WRITTEN TASK
Print the rows below word for word, from the line with "This screenshot has width=1021, height=547." up to and including the line with "tap(418, 46)".

--- begin RECORDS TO USE ---

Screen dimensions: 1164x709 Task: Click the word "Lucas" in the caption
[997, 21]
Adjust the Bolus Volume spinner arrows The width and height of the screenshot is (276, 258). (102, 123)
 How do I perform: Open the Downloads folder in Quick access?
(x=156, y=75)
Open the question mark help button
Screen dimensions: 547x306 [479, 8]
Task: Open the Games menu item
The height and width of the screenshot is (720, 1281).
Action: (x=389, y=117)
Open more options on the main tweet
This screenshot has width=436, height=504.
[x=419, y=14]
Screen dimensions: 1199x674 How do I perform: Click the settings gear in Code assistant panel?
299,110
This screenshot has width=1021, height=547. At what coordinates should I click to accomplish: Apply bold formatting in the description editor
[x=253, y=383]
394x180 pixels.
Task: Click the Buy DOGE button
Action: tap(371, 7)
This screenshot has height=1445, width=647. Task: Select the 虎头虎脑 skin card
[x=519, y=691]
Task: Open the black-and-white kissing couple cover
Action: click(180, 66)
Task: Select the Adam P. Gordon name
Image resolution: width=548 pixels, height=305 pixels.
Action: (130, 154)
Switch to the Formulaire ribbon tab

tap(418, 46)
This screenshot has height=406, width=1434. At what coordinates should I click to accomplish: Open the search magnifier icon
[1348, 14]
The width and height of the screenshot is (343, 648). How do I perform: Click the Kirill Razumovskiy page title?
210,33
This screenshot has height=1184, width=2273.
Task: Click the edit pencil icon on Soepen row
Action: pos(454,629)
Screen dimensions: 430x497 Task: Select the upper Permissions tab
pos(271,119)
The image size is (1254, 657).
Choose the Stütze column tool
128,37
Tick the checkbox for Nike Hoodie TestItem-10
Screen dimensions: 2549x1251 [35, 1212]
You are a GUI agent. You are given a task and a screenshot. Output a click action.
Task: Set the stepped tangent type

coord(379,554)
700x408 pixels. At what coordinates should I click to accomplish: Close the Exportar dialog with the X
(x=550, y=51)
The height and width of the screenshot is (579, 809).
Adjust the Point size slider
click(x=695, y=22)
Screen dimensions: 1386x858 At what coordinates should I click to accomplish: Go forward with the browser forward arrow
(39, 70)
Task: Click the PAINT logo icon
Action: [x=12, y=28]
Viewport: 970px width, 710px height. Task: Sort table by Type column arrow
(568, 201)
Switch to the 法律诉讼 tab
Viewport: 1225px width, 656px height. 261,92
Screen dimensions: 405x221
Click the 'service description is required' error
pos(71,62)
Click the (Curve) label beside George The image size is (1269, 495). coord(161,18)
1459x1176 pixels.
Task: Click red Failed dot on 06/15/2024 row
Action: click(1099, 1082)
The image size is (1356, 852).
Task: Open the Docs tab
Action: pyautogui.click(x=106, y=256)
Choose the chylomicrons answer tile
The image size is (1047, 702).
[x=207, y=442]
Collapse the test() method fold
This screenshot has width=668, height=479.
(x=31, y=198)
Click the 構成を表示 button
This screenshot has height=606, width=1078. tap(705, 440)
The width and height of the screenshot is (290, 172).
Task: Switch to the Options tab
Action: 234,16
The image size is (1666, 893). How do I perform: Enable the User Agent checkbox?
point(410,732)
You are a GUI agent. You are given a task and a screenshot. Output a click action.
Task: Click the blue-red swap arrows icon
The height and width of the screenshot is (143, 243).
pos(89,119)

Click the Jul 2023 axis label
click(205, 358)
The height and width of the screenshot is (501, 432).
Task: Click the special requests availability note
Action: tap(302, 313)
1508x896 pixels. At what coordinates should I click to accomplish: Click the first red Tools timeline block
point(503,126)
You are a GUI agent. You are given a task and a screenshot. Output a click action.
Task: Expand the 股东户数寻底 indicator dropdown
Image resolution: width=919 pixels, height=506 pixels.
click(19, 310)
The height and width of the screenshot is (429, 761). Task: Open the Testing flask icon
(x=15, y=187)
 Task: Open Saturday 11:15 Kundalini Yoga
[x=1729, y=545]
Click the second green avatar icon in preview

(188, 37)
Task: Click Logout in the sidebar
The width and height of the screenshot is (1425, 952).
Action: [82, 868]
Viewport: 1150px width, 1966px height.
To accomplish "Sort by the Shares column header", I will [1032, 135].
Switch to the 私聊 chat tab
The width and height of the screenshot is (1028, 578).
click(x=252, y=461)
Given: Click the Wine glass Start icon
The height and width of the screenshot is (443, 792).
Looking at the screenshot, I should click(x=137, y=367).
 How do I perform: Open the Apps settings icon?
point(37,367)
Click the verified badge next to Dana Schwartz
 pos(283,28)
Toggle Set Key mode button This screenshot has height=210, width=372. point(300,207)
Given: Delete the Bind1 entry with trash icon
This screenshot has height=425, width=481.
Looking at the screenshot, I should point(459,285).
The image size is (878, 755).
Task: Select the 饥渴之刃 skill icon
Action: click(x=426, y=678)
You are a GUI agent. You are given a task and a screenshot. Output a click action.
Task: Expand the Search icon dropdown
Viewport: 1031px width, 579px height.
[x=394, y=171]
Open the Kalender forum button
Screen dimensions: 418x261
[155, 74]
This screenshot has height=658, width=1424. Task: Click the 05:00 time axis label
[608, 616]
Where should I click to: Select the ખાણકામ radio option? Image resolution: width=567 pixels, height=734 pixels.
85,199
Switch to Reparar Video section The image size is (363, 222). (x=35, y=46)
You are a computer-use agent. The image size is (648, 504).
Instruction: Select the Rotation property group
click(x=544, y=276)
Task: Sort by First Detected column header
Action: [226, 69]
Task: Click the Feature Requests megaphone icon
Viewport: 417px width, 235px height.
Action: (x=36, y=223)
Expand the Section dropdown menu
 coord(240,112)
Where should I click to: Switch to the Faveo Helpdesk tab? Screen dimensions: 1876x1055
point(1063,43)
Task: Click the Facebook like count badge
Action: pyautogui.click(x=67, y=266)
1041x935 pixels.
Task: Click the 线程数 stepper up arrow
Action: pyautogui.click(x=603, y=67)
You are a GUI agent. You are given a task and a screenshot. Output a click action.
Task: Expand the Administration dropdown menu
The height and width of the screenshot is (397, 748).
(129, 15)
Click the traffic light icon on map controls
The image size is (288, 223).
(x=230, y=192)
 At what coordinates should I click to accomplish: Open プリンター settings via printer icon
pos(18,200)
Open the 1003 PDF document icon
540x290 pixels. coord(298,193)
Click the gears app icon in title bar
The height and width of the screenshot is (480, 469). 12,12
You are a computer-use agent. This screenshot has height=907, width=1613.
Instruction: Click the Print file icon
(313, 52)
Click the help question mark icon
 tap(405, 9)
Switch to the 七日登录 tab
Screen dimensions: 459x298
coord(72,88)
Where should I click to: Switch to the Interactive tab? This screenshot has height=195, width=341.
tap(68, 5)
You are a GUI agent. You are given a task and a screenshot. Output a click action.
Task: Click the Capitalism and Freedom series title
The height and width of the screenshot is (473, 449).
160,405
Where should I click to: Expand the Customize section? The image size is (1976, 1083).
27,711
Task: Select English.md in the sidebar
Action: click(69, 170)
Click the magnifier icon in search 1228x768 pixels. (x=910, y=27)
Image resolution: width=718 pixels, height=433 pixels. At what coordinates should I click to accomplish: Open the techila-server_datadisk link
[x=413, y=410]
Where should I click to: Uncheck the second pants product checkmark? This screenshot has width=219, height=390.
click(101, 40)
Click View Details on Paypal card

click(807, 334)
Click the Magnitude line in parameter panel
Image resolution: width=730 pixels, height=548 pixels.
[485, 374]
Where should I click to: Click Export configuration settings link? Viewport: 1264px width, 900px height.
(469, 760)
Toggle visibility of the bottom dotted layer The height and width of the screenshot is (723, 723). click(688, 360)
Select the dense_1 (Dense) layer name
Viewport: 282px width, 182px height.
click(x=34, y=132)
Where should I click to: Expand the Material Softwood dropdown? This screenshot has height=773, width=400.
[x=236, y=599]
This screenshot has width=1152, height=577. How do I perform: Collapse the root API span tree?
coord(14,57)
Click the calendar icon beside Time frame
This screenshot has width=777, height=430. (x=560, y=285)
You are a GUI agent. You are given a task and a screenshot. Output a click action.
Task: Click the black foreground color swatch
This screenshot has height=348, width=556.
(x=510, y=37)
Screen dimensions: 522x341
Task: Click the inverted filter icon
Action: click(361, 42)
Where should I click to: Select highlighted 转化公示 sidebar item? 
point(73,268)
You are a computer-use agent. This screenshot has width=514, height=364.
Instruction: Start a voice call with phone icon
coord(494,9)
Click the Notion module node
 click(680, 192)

--- end RECORDS TO USE ---

EXERCISE SOLUTION
This screenshot has width=1021, height=547. At what coordinates should I click to accomplish: Apply bold formatting in the description editor
[x=253, y=383]
394x180 pixels.
Task: Click the Buy DOGE button
Action: tap(371, 7)
This screenshot has height=1445, width=647. Task: Select the 虎头虎脑 skin card
[x=519, y=691]
Task: Open the black-and-white kissing couple cover
Action: click(180, 66)
Task: Select the Adam P. Gordon name
Image resolution: width=548 pixels, height=305 pixels.
Action: (130, 154)
Switch to the Formulaire ribbon tab

tap(418, 46)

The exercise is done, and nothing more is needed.